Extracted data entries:
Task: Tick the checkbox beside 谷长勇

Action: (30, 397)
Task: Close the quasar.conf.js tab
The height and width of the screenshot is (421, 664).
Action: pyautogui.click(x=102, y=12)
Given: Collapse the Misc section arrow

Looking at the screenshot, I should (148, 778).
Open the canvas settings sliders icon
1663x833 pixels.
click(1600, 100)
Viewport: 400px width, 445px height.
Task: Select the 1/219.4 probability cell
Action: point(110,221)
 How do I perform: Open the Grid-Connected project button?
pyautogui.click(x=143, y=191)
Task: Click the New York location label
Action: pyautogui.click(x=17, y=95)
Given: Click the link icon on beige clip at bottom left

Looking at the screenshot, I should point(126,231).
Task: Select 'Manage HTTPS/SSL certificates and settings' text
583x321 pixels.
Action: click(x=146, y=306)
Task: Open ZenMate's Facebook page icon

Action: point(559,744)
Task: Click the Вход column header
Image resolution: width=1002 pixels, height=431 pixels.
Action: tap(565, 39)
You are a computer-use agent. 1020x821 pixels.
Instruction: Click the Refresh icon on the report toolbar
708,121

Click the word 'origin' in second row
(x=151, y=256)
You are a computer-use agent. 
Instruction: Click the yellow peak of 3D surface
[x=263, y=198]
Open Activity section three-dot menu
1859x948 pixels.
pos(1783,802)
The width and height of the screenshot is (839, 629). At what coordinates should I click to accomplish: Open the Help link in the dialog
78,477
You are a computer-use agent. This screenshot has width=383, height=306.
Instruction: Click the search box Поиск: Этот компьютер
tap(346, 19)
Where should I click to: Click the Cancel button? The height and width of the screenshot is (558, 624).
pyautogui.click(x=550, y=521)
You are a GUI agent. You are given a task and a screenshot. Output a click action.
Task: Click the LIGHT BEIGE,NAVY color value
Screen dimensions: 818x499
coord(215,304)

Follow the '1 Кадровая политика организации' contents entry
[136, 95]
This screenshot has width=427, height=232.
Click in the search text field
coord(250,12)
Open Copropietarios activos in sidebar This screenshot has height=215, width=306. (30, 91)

• **EXERCISE**
Show every line from the entries that includes the word "This".

• **TASK RESULT**
You are a computer-use agent. This screenshot has width=383, height=306.
This screenshot has width=427, height=232.
Open Copropietarios activos in sidebar This screenshot has height=215, width=306. (30, 91)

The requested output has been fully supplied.